Aucun d’eux n’est un militant politique ni idéologue. Tous parlent depuis leur pratique, leur expérience concrète, leur responsabilité économique et humaine. C’est précisément ce qui rend cette séquence si inhabituelle car on n’est pas face à une opinion isolée, mais à une parole collective, transversale, incarnée, issue de la chaîne alimentaire elle-même : production, transformation, restauration.
Lorsque Laurent Mariotte affirme que la France ne peut pas, à elle seule, bloquer les accords du Mercosur, il ne cherche ni l’excuse ni la polémique, il énonce un fait institutionnel. Et ce fait est validé implicitement par les deux autres chefs présents, qui en décrivent les conséquences directes et immédiates sur leur métier, sur leurs fournisseurs, sur leurs cartes, sur leurs engagements vis-à-vis des consommateurs. Ensemble, ils dessinent un même paysage : celui d’une filière prise en étau entre des normes toujours plus strictes imposées localement et une ouverture commerciale qui autorise l’entrée de produits soumis à des règles radicalement différentes.
La politique commerciale relevant des compétences exclusives de l’Union européenne, la France ne dispose plus du levier décisif. Elle ne négocie pas seule, elle ne tranche pas seule, elle ne peut pas bloquer seule. Elle peut protester, temporiser, afficher un semblant d’opposition politique, mais elle reste réglementairement et juridiquement désarmée. Même lorsqu’un État s’oppose, les accords peuvent entrer en application provisoire, rendant le processus pratiquement irréversible. Ce cadre n’est ni conjoncturel ni accidentel : il est structurel.
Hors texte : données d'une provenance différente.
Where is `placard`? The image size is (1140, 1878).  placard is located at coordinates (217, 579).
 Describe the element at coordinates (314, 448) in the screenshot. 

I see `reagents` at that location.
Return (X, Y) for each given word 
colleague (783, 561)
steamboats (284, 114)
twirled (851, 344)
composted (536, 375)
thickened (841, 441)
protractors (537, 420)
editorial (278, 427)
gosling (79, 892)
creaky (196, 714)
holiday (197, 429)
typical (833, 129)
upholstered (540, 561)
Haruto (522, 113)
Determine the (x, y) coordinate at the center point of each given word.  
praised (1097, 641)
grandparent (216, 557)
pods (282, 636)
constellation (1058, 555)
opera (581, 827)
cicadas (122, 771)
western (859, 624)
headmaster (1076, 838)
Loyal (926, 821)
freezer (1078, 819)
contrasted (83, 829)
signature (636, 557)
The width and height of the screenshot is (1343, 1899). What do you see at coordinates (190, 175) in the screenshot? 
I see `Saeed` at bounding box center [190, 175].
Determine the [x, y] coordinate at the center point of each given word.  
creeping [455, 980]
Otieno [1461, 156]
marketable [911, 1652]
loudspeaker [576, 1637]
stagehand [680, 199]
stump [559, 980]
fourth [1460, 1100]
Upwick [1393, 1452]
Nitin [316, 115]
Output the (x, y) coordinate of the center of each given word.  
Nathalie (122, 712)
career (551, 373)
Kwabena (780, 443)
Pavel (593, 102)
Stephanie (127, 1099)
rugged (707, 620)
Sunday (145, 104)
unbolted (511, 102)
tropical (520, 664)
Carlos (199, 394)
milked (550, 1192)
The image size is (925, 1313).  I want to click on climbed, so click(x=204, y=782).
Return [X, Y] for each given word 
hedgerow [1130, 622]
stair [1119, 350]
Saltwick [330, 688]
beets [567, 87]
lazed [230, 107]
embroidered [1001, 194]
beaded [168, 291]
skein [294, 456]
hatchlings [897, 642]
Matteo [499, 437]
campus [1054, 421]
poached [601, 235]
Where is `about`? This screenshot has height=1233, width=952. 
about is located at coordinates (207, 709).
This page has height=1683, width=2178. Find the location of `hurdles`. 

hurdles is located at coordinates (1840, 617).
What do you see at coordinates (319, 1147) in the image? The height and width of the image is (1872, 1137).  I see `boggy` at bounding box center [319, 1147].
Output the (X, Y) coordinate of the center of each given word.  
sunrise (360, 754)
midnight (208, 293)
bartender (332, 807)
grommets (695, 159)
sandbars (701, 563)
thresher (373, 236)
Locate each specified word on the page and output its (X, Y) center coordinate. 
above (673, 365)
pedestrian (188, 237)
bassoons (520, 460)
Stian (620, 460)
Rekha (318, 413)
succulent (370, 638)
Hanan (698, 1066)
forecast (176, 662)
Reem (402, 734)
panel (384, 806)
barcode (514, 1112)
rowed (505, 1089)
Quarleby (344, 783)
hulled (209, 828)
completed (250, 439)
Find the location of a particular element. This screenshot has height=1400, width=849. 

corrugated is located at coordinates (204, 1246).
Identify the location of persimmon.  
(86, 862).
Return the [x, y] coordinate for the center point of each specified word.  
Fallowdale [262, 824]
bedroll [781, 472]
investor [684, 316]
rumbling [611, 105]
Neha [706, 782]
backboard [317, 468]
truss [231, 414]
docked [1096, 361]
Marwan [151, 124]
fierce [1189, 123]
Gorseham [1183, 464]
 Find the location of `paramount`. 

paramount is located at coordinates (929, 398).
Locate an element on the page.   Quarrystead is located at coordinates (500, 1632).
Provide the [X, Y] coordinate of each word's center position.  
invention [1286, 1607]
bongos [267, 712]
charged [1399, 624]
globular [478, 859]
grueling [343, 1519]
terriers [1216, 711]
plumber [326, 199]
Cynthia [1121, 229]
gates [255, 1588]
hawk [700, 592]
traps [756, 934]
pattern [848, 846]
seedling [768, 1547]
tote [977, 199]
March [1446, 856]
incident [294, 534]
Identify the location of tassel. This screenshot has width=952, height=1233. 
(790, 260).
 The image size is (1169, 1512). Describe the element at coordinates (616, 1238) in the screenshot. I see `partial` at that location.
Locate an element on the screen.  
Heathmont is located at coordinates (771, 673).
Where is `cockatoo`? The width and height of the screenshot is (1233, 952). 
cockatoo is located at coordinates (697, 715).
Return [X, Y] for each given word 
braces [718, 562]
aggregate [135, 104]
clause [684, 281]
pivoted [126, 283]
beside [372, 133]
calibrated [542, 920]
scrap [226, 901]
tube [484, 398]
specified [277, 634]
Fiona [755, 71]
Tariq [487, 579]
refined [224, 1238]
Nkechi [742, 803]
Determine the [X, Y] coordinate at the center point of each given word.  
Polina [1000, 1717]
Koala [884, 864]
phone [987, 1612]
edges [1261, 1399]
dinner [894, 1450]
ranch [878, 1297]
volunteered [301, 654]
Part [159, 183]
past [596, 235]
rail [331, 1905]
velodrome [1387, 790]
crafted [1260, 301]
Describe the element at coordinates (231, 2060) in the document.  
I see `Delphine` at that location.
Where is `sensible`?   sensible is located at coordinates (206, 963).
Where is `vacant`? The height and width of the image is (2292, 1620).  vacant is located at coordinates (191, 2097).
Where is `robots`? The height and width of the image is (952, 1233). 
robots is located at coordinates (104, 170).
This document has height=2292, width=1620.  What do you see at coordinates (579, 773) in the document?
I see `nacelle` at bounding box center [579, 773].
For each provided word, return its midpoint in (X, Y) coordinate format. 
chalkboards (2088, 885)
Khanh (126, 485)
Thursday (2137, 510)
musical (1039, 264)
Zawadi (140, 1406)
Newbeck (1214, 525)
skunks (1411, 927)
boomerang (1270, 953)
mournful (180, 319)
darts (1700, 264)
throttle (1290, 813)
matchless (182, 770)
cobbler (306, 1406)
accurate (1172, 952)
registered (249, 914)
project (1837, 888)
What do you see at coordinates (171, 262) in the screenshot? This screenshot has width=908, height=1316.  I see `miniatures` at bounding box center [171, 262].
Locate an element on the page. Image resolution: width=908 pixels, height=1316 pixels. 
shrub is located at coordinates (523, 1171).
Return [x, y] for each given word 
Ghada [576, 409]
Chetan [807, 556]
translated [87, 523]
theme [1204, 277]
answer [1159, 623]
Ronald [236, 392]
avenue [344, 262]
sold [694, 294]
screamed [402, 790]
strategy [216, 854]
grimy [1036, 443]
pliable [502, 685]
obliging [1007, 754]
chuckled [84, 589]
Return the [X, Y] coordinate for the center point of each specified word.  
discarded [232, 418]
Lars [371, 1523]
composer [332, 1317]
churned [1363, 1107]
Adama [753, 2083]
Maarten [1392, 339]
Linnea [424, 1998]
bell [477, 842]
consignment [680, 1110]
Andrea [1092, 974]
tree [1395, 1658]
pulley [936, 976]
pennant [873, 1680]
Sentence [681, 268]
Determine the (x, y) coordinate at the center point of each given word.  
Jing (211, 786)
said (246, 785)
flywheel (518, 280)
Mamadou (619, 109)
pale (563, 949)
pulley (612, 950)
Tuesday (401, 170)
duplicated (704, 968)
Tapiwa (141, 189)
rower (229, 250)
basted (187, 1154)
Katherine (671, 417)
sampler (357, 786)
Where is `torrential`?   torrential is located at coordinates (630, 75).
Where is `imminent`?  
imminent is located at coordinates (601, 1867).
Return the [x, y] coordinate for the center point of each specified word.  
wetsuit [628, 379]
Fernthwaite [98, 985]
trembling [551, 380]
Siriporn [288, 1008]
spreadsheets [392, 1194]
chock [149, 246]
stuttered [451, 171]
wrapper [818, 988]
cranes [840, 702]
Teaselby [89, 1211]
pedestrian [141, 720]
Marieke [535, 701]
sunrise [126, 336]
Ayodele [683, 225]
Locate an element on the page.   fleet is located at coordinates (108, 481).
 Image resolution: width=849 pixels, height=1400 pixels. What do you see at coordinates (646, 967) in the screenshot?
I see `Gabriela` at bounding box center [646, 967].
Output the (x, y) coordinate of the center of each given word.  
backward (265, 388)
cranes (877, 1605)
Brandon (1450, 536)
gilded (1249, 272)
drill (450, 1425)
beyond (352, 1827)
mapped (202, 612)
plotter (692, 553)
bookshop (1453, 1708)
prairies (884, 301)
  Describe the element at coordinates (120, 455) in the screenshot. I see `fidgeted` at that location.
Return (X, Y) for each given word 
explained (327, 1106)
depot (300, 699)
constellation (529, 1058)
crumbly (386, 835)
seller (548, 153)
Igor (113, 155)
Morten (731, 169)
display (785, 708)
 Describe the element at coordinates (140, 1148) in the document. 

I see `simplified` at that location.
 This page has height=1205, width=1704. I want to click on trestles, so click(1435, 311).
C’est ici que se cristallise la phrase clé, celle qui éclaire l’ensemble de la situation : au sein de l’Union européenne, un État reste responsable devant son peuple sans disposer du levier de décision et cette dissociation est au cœur de la crise actuelle. Les gouvernements nationaux continuent d’être interpellés, contestés, sommés de répondre, alors même que les décisions stratégiques ont été transférées à un niveau où le citoyen ne peut ni sanctionner ni corriger. La responsabilité demeure nationale, le pouvoir est supranational, et la sanction démocratique se dissout.
Ce que montrent Mariotte, Etchebest et Fontaine, chacun à leur manière, c’est que cette abstraction institutionnelle se traduit désormais par des effets très concrets. Le risque de voir arriver dans la restauration des viandes importées produites avec des standards sanitaires interdits en France, la pression sur les prix, la fragilisation des engagements «fait maison», la mise en concurrence directe de modèles agricoles incompatibles. Ce ne sont pas des hypothèses, ce sont des scénarios opérationnels déjà envisagés par les professionnels.
Pendant longtemps, ce type de discours était cantonné aux marges, disqualifié comme excessif ou idéologique. Aujourd’hui, il émerge dans un cadre grand public, porté par des figures consensuelles, respectées, difficiles à caricaturer. Non parce que le système médiatique serait soudain devenu courageux, mais parce que la dissonance entre le discours officiel et le réel est devenue trop visible pour être contenue sans coût majeur de crédibilité. Nous sommes arrivés à un point où la propagande reconnaît ses limites.
Ce que cette émission laisse entrevoir, presque malgré elle, c’est un système de déresponsabilisation généralisée. Les décisions sont prises loin du terrain, les conséquences sont assumées localement, et la colère s’exprime là où subsiste encore une relation directe entre travail, valeur et réalité matérielle. La cuisine, l’agriculture, la restauration sont des domaines où le réel ne se laisse pas longtemps recouvrir par des récits technocratiques.
L’accord Mercosur n’est donc pas seulement un sujet commercial ou agricole, il est le révélateur d’un basculement politique plus profond : celui d’États devenus comptables de décisions qu’ils ne maîtrisent plus, sommés de rassurer des populations qu’ils ne peuvent plus protéger. Et lorsque cette réalité commence à être dite publiquement, non pas par des opposants politiques mais par des professionnels du quotidien, relayés par une chaîne publique, c’est que le verrou institutionnel commence à céder, ou du moins à grincer sérieusement.
Cette émission n’est pas un tournant, elle est un symptôme. Et les symptômes, lorsqu’ils apparaissent dans le quotidien le plus banal, indiquent toujours que la crise est déjà bien avancée.